The CrimsonBow Sickle Cell Initiative has applauded the Senate for prioritising the welfare of persons living with Sickle Cell Disorder (SCD) through the Sickle Cell Disorder Research and Therapy Centres (Establishment) Bill, 2025.

Its Founder and Chief Executive Officer, Timi Edwin, gave the commendation at the organisation’s End-of-the-Year 2025 Free Clinic for about 400 carriers in Lagos, sponsored by the Rabiu Olowo Foundation.

The Senate recently took a decisive step toward improving care for patients by passing, for the second reading, a bill to establish Sickle Cell Disorder (SCD) Research and Therapy Centres across the federation.

The proposed legislation aims to drastically reduce Nigeria’s sickle cell mortality rate by establishing one specialised centre in each of the six geo-political zones and the Federal Capital Territory.

The centres are to serve as hubs for diagnosis, treatment, rehabilitation, research and public education.

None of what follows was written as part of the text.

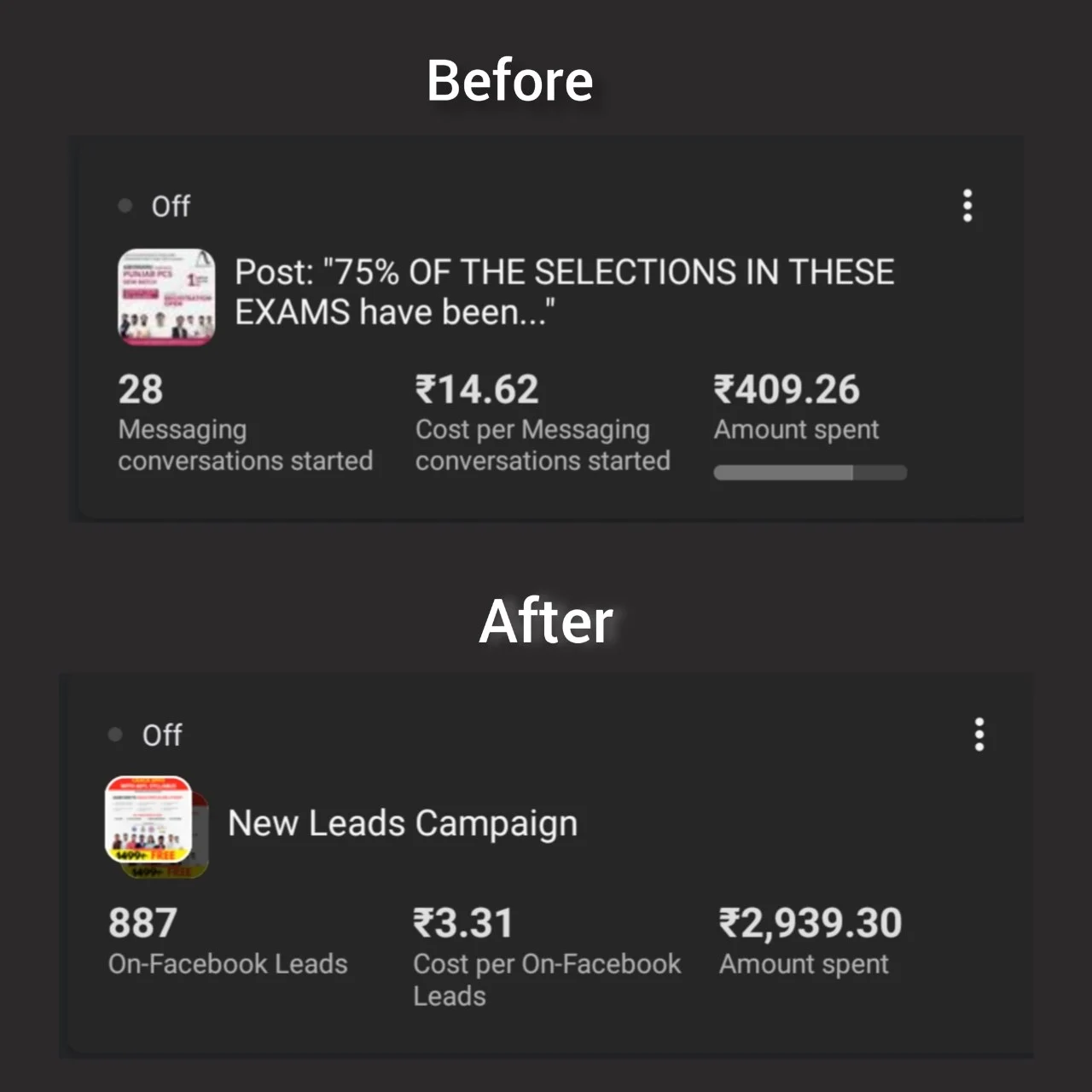Select the After section header
Screen dimensions: 1092x1092
[546, 622]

Edwin, who commended the Federal Government for shifting attention to millions of Nigerian households bearing huge burdens of sickle cell anaemia, said the step aligned with the initiative’s mission.

Commending sponsor of the bill, Sunday Katung, and the Senate Committee on Health (Secondary and Tertiary), Edwin said the initiative would provide a structured and sustainable response to one of the most common inherited disorders.

She called on the President Bola Tinubu-led Federal Government to invest more money in the health sector and address non-communicable diseases to reduce mortality rates in the country.

According to her, the bill is visionary, timely and holds tremendous potential to transform care, research and outcomes for millions of Nigerians.

Edwin, however, added that the coalition of sickle cell NGOs had forwarded observations and recommendations on the bill to the Senate to strengthen implementation, ensure sustainability and guarantee maximum impact.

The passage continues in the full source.